Michael Crowe, Carolyn Douthat and Jane Powell were all former board members or leaders of nonprofit groups dedicated to raising awareness of the legacy of our historic buildings. They will be greatly missed, said Naomi Schiff of the Oakland Heritage Alliance.
"Each in their own unique way, Michael, Carolyn and Jane were pillars of historic preservation in California," she said. "Each distinguished themselves with creativity, firmness and acerbic wit."
Their mission was to share the ethic of "pride of place," Schiff said, referencing the idea that the restoration of distinctive buildings or districts tends to develop a sense of pride among people who live in the vicinity.
After Douthat's death on Nov. 1, Helaine Kaplan Prentice, a lecturer at UC Berkeley's College of Environmental Design, posted on Facebook: "If you live in Oakland or love Oakland, you have Carolyn Douthat to thank for protecting the built environment."
Douthat used her legal background -- she was an attorney who specialized in land use and California Environmental Quality Act issues -- to advise local governments on incentives to spur historic preservation.
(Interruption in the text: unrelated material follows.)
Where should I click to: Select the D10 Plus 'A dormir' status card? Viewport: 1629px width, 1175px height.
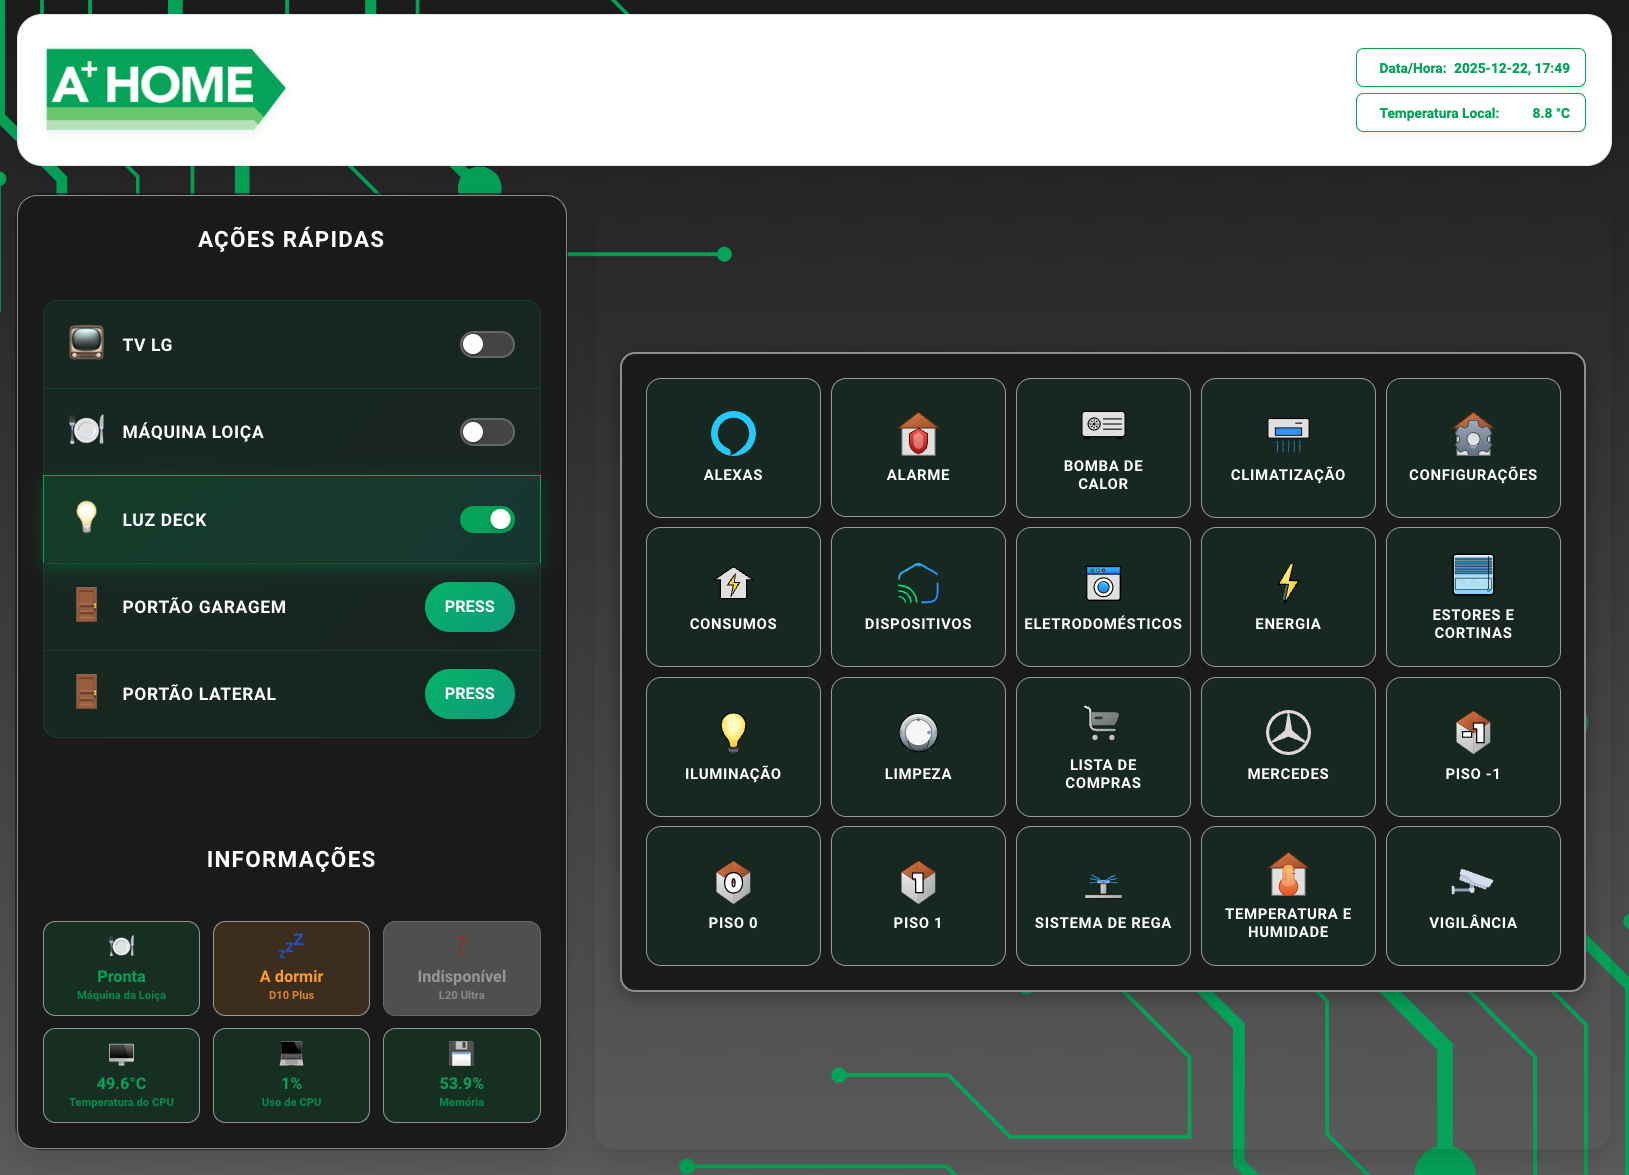coord(291,968)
After the 1989 Loma Prieta earthquake, she led a task force of government leaders and residents to establish a building facade improvement program, resulting in many of the restored downtown Oakland buildings we see today.
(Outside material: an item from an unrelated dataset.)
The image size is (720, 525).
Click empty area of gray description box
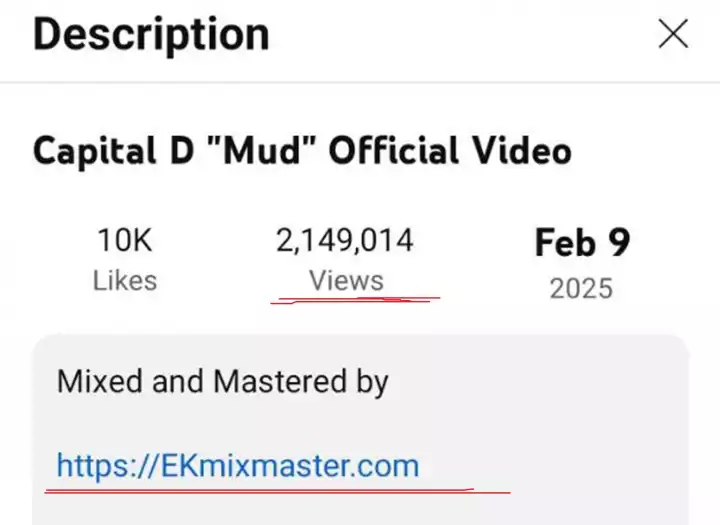pyautogui.click(x=551, y=413)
Crowe was the founder and former president of the Art Deco Society of California and also served on the boards of the California Preservation Foundation and the Oakland Heritage Alliance. He had recently retired after 18 years with the National Park Service, where he coordinated historic landmarks programs, including a federal preservation tax credit program that benefited countless owners of historic properties. Crowe died Oct. 26.
"He led many of our most popular summer walking tours and shared his extensive knowledge and enthusiasm for our noteworthy landmarks," Schiff said. "Many will remember his lively and witty treks through Mountain View Cemetery."
Powell, through her books, articles, and lectures, had a national following of old house aficionados.
"She was sometimes called 'the bad girl of bungalow writing,'" said her sister, Mary Enderle, "because she had a unique way of cutting to the chase when it came to standing up for the proper ways to conduct a restoration."
Powell was a hands-on restorer who had learned from trial and error after successfully updating several distressed properties. A preservation consultant, she guided clients through the often confusing and difficult process of bringing a house back to life.
"She was uniquely qualified to help her clients avoid many of the pitfalls that go along with restoring an older home," Enderle said. At the time of her Nov. 11 death, which came after a long bout with cancer, Powell was living in a 1905 Fruitvale neighborhood house that was of exceptional quality but in need of extensive rehabilitation.
"We hope new owners of the house will come forward and continue the work she had started," Enderle said.